## [Task prompt]
Copy the listing below in full and skip every picture.

## [The input]

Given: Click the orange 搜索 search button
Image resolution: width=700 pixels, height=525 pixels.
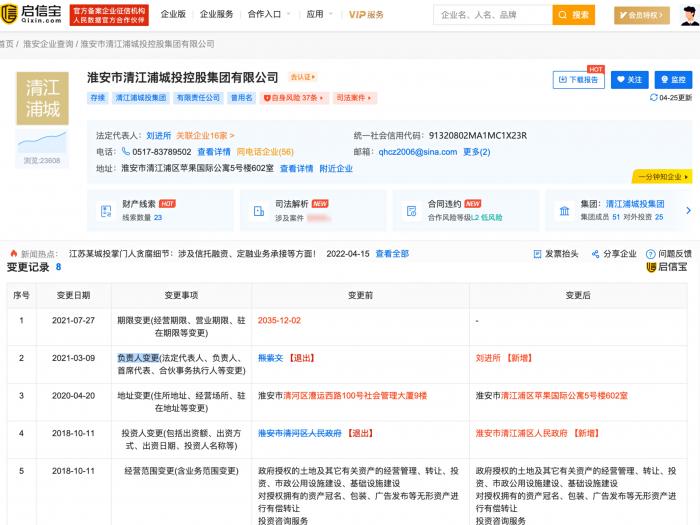Looking at the screenshot, I should (575, 15).
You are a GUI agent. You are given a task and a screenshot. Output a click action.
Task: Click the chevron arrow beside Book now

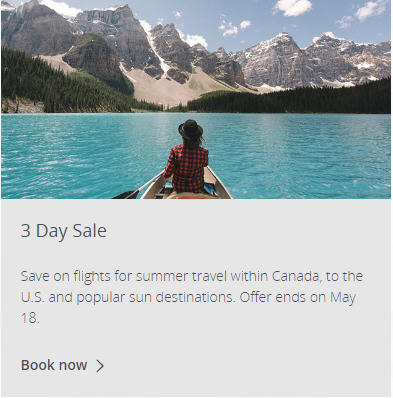[100, 366]
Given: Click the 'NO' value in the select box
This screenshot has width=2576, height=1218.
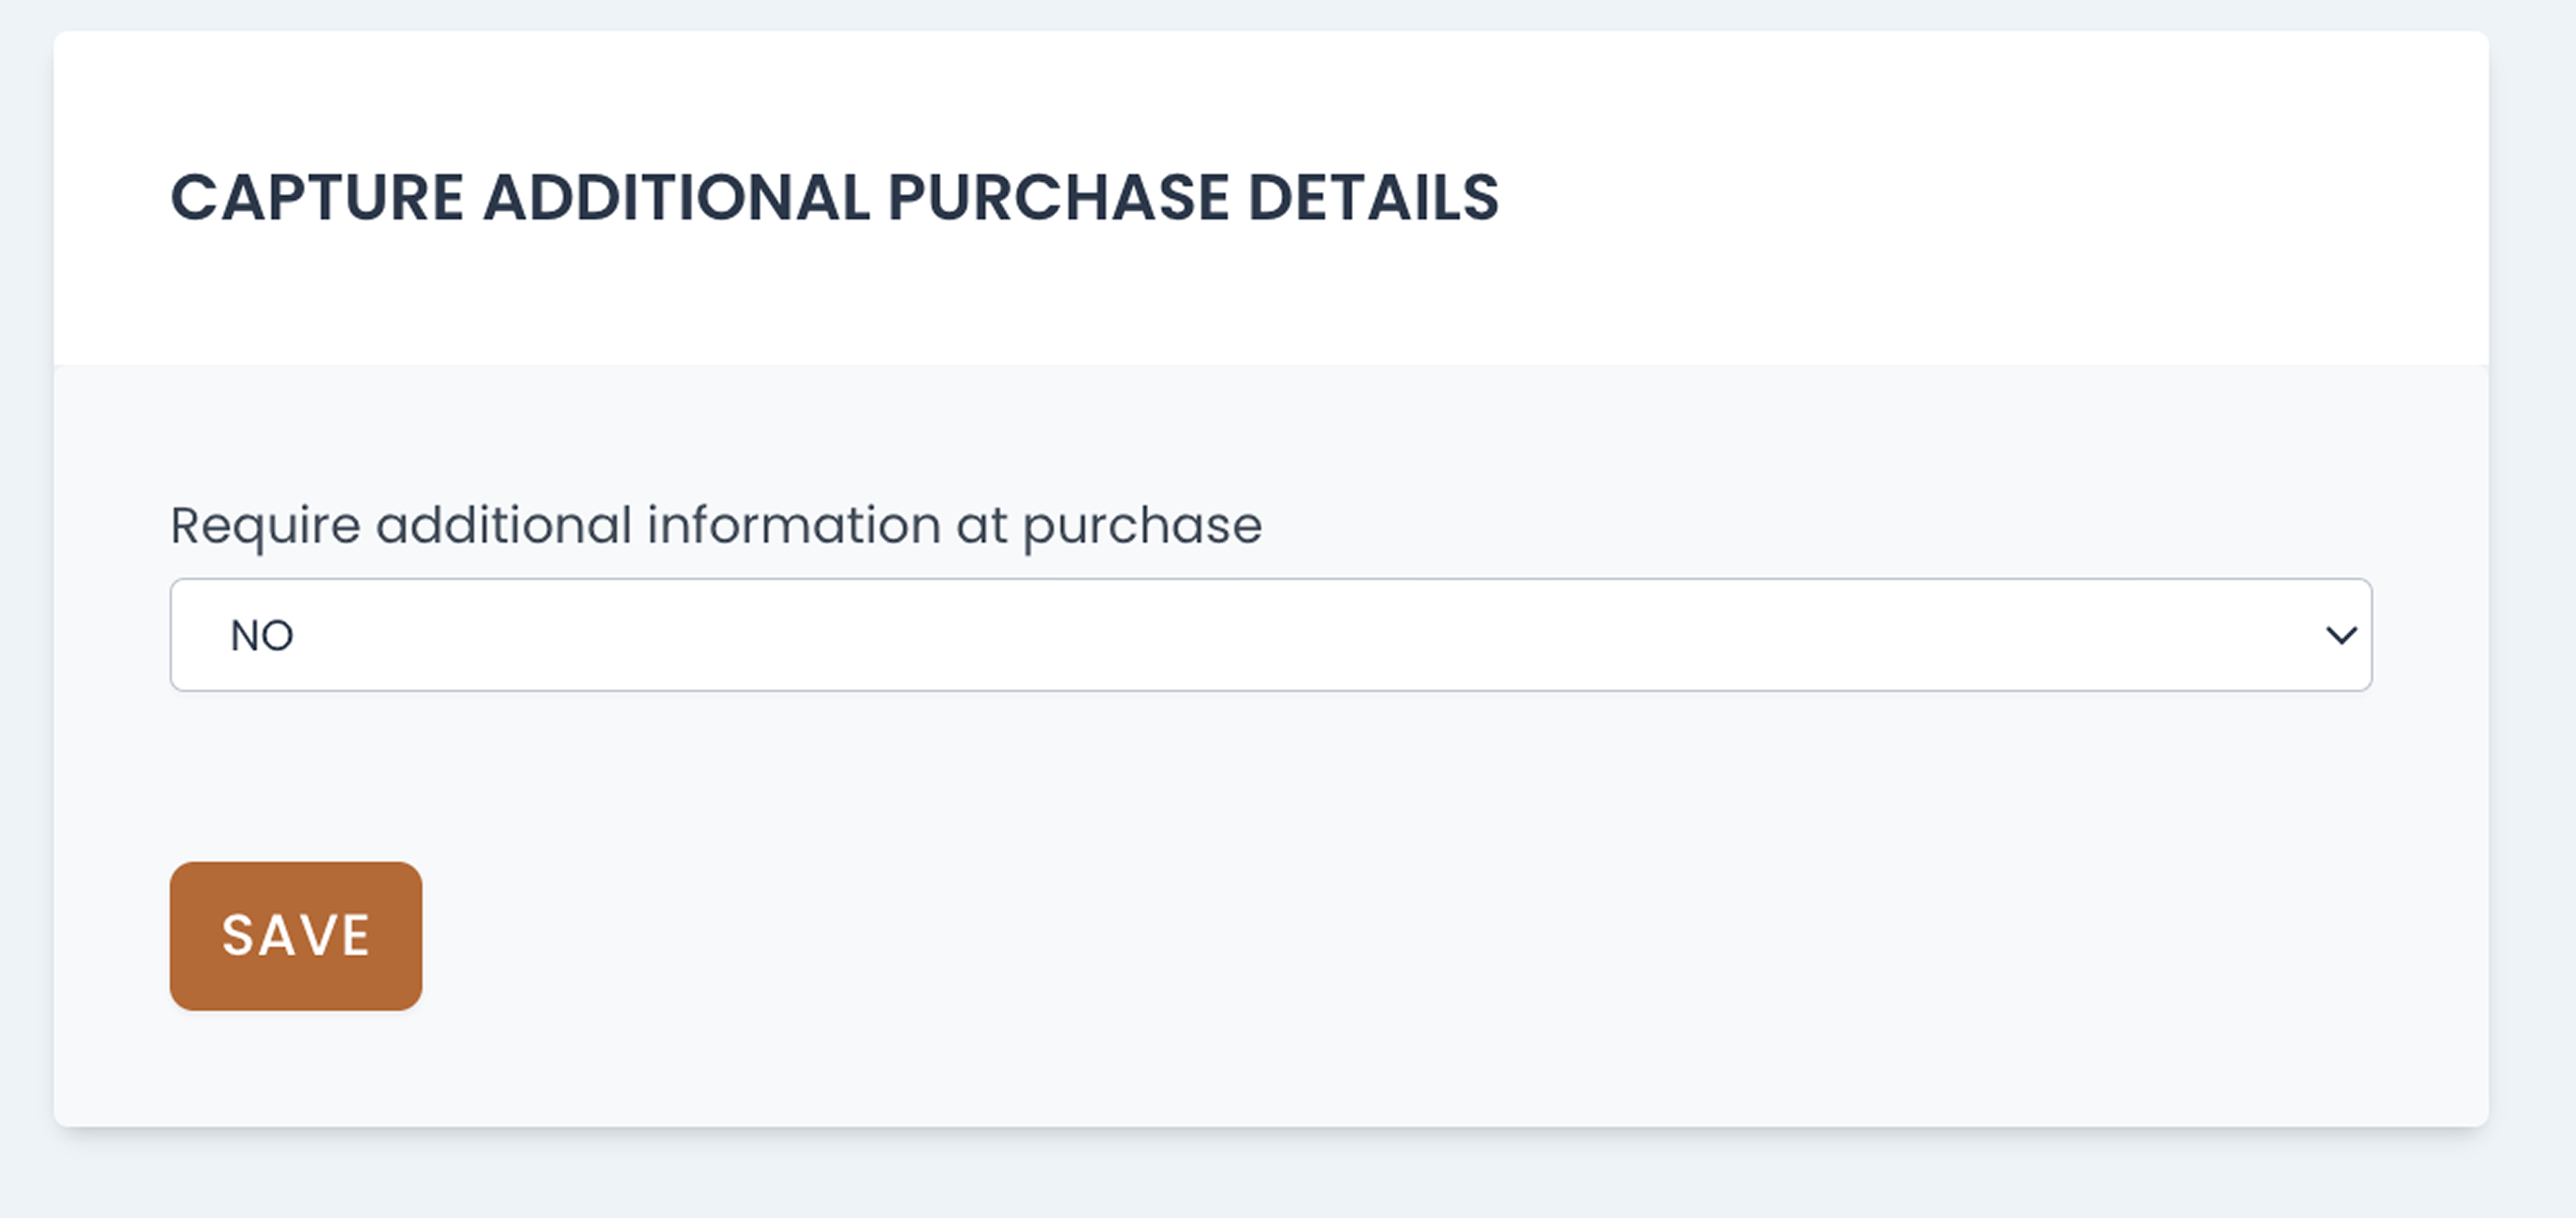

## [Worked solution]
Given: Click the orange 搜索 search button
Image resolution: width=700 pixels, height=525 pixels.
Looking at the screenshot, I should (575, 15).
You are a GUI agent. You are given a task and a screenshot. Output a click action.
Task: Click the chevron arrow beside Book now

[100, 366]
Given: Click the 'NO' value in the select box
This screenshot has width=2576, height=1218.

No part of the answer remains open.